▶ Trecho citado
* * * * *

Entrevista
Jornal HOJE EM DIA |
Erick, primeiro gostaria que vc falasse sobre sua experiência
profissional e como tem sido sua atuação na área de informática nos últimos 12
anos.
Faça uma breve avaliação pessoal das mudanças que ocorreram neste
período culminando nesta 'mesclagem' da Internet com o Direito. Por favor, diga
também sua idade.
Erick Nilson Souto, 36
Prezada Nalu,
Quanto à experiência profissional estou enviando meu currículo resumido
anexo, está incompleto porque estou refazendo-o, mas tem muita informação.
As mudanças na área evidentemente são enormes. Para se ter uma idéia,
quando comecei, vendi uma motocicleta muito nova para comprar um computador
Digitus DGT-100. Esta máquina era um computador de 8 bits, sem disco flexível,
e 16 Kb de RAM. A gravação dos programas era feita em fitas cassete,
conectava-se o gravador na CPU do computador e apertava o "REC". Não
precisa nem falar que era de péssima qualidade, cheio de erros.
Em 1986/87 a IBM estava assinando o primeiro contrato com o Bill Gates
para produção do avô do windows, o DOS, que iria gerenciar os tão cobiçados
PC's de 16 bits. Ter acesso a um deles já era um privilégio, os jornais
começavam a cobrir a importação de alguns deles na época.

* * * * *

▶ Trecho da fonte
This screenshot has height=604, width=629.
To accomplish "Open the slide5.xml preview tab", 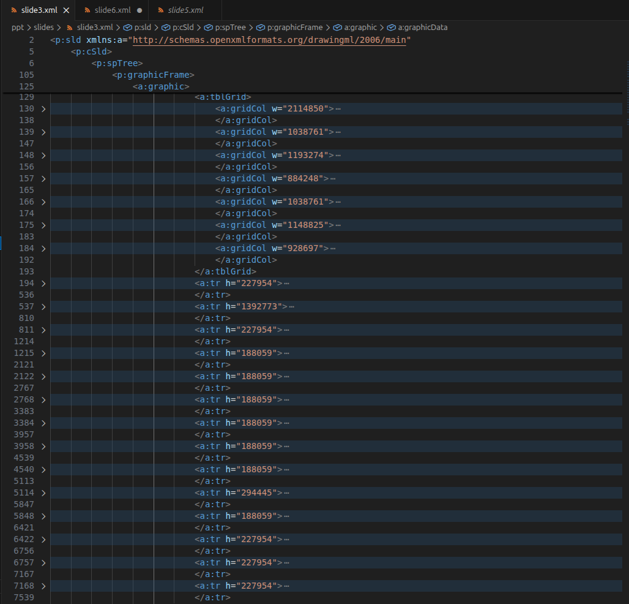I will pyautogui.click(x=185, y=10).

* * * * *

▶ Enunciado da tarefa
Segundo a entrevista, o que Erick vendeu para comprar o computador Digitus DGT-100?

▶ Resposta da tarefa
Uma motocicleta muito nova.